- [What this exercise asks]:
[A] Using the Nets offseason article below, decide whether each statement agrees with it: (i) the Nets were swept in the first round by the Philadelphia 76ers; (ii) Ben Simmons has played more than 60 games over the last two years; (iii) Spencer Dinwiddie enters the final year of his contract at $9.5 million. Answer yes or no for each, quoting the words of the article that decide it.
[B] Reproduce word for word the passage of the Nets offseason article below that opens with the words "Perhaps no player" and closes with "of training camp.".

The Brooklyn Nets are turning the page following the close of the Kevin Durant-Kyrie Irving era. As the two stars walked out the door so did Brooklyn's hope of competing for a championship in 2022-23. The revamped squad headlined by Mikal Bridges posted a 12-15 record before being swept in the first round by the Philadelphia 76ers.

The small sample size with the pieced-together roster begs the question: Where do the Nets go from here?

With a stockpile of draft picks and several talented young players, Brooklyn has the flexibility to go several routes. In this offseason preview, we'll break down the Nets' roster outlook, free agent questions, salary cap situation, and tools to acquire talent heading into next season.

Nets Roster Outlook

The Nets are not talent-barren following the trades of Durant and Irving. They still boast two young, foundational building blocks in Mikal Bridges and Nic Claxton. Cam Johnson could join that group pending his return in restricted free agency. Beyond that, Brooklyn's roster is a mystery.

Perhaps no player in the league is a greater question mark than Ben Simmons. The former number-one pick is owed $78 million over the next two seasons and has played 42 games in the last two years, making a trade this summer highly unlikely. Brooklyn would have to attach multiple first-round picks to either dump Simmons' salary to a cap space team or use him as a salary filler in a trade for a star.

The more likely scenario: the Nets hold onto the 26-year-old, see if he can get healthy, and reevaluate next summer with one year left on his deal. After shutting Simmons down late in the season due to a nerve impingement in his surgically-repaired back, general manager Sean Marks said the Aussie's timeline is to be 100 percent ahead of training camp.

Spencer Dinwiddie, Royce O'Neale and Dorian Finney-Smith are all veterans with playoff experience who project to have trade value. Dinwiddie and O'Neale are entering the final years of their contracts at $18.9 million and $9.5 million respectively. Finney-Smith is under contract for $28 million over the next two seasons before a $15 million player option in 2025-26. Brooklyn was offered two first-round picks for Finney-Smith and one for O'Neale at the trade deadline, according to HoopsHype's Michael Scotto. The Nets could revisit that interest this offseason. They could also gauge interest among contenders in Dinwiddie's expiring contract should they look to go younger at point guard.

- [Data lines]:
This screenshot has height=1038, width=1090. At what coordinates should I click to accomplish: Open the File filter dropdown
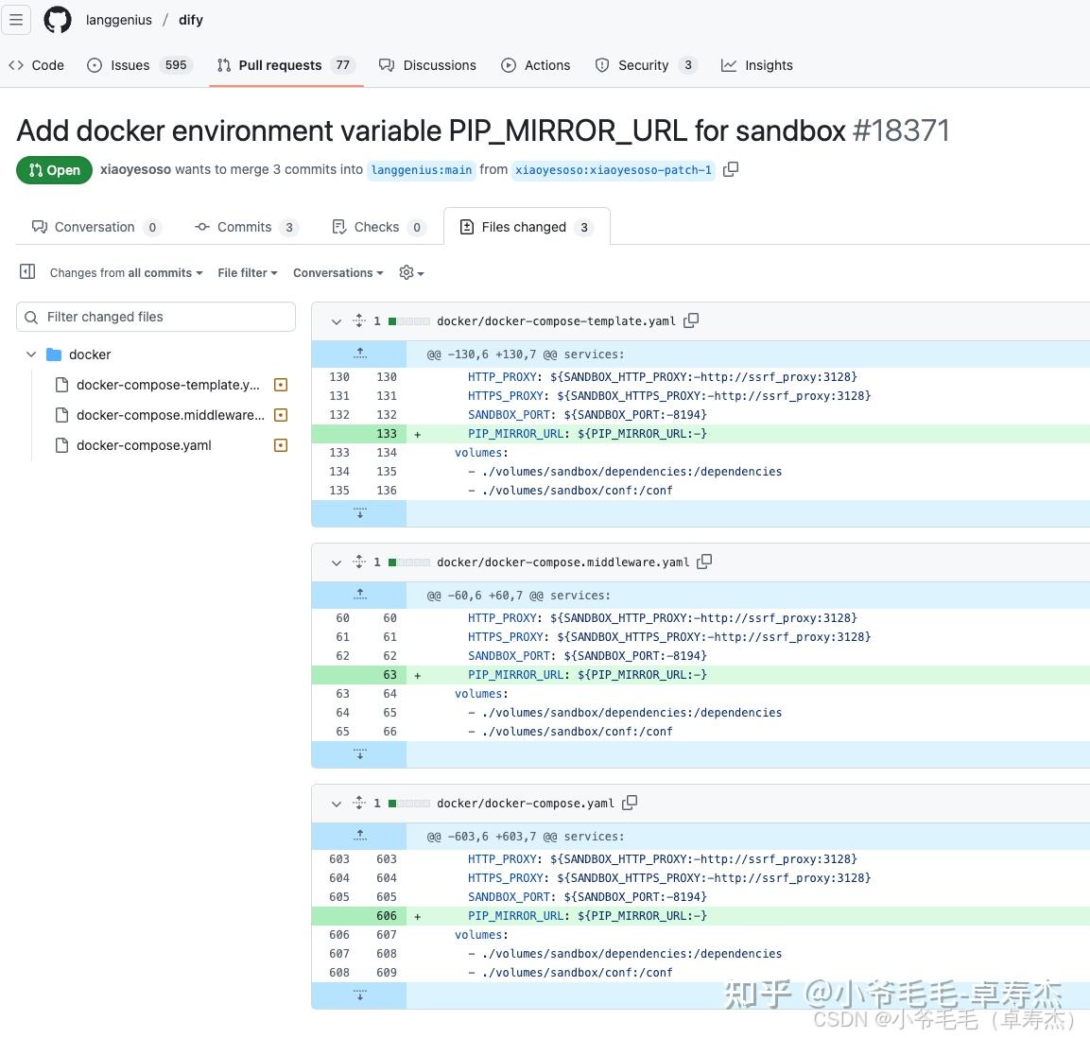tap(247, 272)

- [Answers to the exercises]:
[A]
(i) Yes: "posted a 12-15 record before being swept in the first round by the Philadelphia 76ers."
(ii) No: "has played 42 games in the last two years"
(iii) No: "Dinwiddie and O'Neale are entering the final years of their contracts at $18.9 million and $9.5 million respectively."

[B]
Perhaps no player in the league is a greater question mark than Ben Simmons. The former number-one pick is owed $78 million over the next two seasons and has played 42 games in the last two years, making a trade this summer highly unlikely. Brooklyn would have to attach multiple first-round picks to either dump Simmons' salary to a cap space team or use him as a salary filler in a trade for a star.

The more likely scenario: the Nets hold onto the 26-year-old, see if he can get healthy, and reevaluate next summer with one year left on his deal. After shutting Simmons down late in the season due to a nerve impingement in his surgically-repaired back, general manager Sean Marks said the Aussie's timeline is to be 100 percent ahead of training camp.